**MATERIAL PROVIDED**
————————
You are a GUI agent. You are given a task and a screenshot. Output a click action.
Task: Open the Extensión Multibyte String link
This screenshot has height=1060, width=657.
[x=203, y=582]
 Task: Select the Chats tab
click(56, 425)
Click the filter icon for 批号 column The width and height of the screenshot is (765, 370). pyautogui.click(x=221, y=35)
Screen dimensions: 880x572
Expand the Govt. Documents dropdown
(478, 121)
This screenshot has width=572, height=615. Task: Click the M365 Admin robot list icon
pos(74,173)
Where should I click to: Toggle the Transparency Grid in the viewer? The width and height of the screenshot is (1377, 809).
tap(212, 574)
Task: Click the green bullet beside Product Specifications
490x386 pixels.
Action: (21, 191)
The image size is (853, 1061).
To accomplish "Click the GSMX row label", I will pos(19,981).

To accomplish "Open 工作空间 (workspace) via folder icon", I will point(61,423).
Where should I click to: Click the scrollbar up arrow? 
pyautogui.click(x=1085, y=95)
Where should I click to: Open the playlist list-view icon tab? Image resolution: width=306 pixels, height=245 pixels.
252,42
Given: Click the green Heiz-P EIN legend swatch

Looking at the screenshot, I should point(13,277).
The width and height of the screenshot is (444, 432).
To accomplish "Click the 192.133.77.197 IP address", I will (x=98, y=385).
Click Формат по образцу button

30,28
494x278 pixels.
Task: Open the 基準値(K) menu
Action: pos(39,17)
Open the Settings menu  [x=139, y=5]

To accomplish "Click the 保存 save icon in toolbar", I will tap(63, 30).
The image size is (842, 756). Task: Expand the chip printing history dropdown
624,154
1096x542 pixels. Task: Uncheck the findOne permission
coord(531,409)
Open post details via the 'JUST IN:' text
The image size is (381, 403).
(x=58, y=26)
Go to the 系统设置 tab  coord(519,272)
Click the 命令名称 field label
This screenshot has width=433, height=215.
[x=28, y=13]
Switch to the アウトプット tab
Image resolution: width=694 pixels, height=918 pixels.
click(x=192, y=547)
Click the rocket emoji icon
————————
**GIVEN PROBLEM**
Recast the lines above as a JSON list of strings, one string per line, leaving out blank lines.

**SOLUTION**
[
  "You are a GUI agent. You are given a task and a screenshot. Output a click action.",
  "Task: Open the Extensión Multibyte String link",
  "This screenshot has height=1060, width=657.",
  "[x=203, y=582]",
  " Task: Select the Chats tab",
  "click(56, 425)",
  "Click the filter icon for 批号 column The width and height of the screenshot is (765, 370). pyautogui.click(x=221, y=35)",
  "Screen dimensions: 880x572",
  "Expand the Govt. Documents dropdown",
  "(478, 121)",
  "This screenshot has width=572, height=615. Task: Click the M365 Admin robot list icon",
  "pos(74,173)",
  "Where should I click to: Toggle the Transparency Grid in the viewer? The width and height of the screenshot is (1377, 809).",
  "tap(212, 574)",
  "Task: Click the green bullet beside Product Specifications",
  "490x386 pixels.",
  "Action: (21, 191)",
  "The image size is (853, 1061).",
  "To accomplish \"Click the GSMX row label\", I will pos(19,981).",
  "To accomplish \"Open 工作空间 (workspace) via folder icon\", I will point(61,423).",
  "Where should I click to: Click the scrollbar up arrow? ",
  "pyautogui.click(x=1085, y=95)",
  "Where should I click to: Open the playlist list-view icon tab? Image resolution: width=306 pixels, height=245 pixels.",
  "252,42",
  "Given: Click the green Heiz-P EIN legend swatch",
  "Looking at the screenshot, I should point(13,277).",
  "The width and height of the screenshot is (444, 432).",
  "To accomplish \"Click the 192.133.77.197 IP address\", I will (x=98, y=385).",
  "Click Формат по образцу button",
  "30,28",
  "494x278 pixels.",
  "Task: Open the 基準値(K) menu",
  "Action: pos(39,17)",
  "Open the Settings menu  [x=139, y=5]",
  "To accomplish \"Click the 保存 save icon in toolbar\", I will tap(63, 30).",
  "The image size is (842, 756). Task: Expand the chip printing history dropdown",
  "624,154",
  "1096x542 pixels. Task: Uncheck the findOne permission",
  "coord(531,409)",
  "Open post details via the 'JUST IN:' text",
  "The image size is (381, 403).",
  "(x=58, y=26)",
  "Go to the 系统设置 tab  coord(519,272)",
  "Click the 命令名称 field label",
  "This screenshot has width=433, height=215.",
  "[x=28, y=13]",
  "Switch to the アウトプット tab",
  "Image resolution: width=694 pixels, height=918 pixels.",
  "click(x=192, y=547)",
  "Click the rocket emoji icon"
]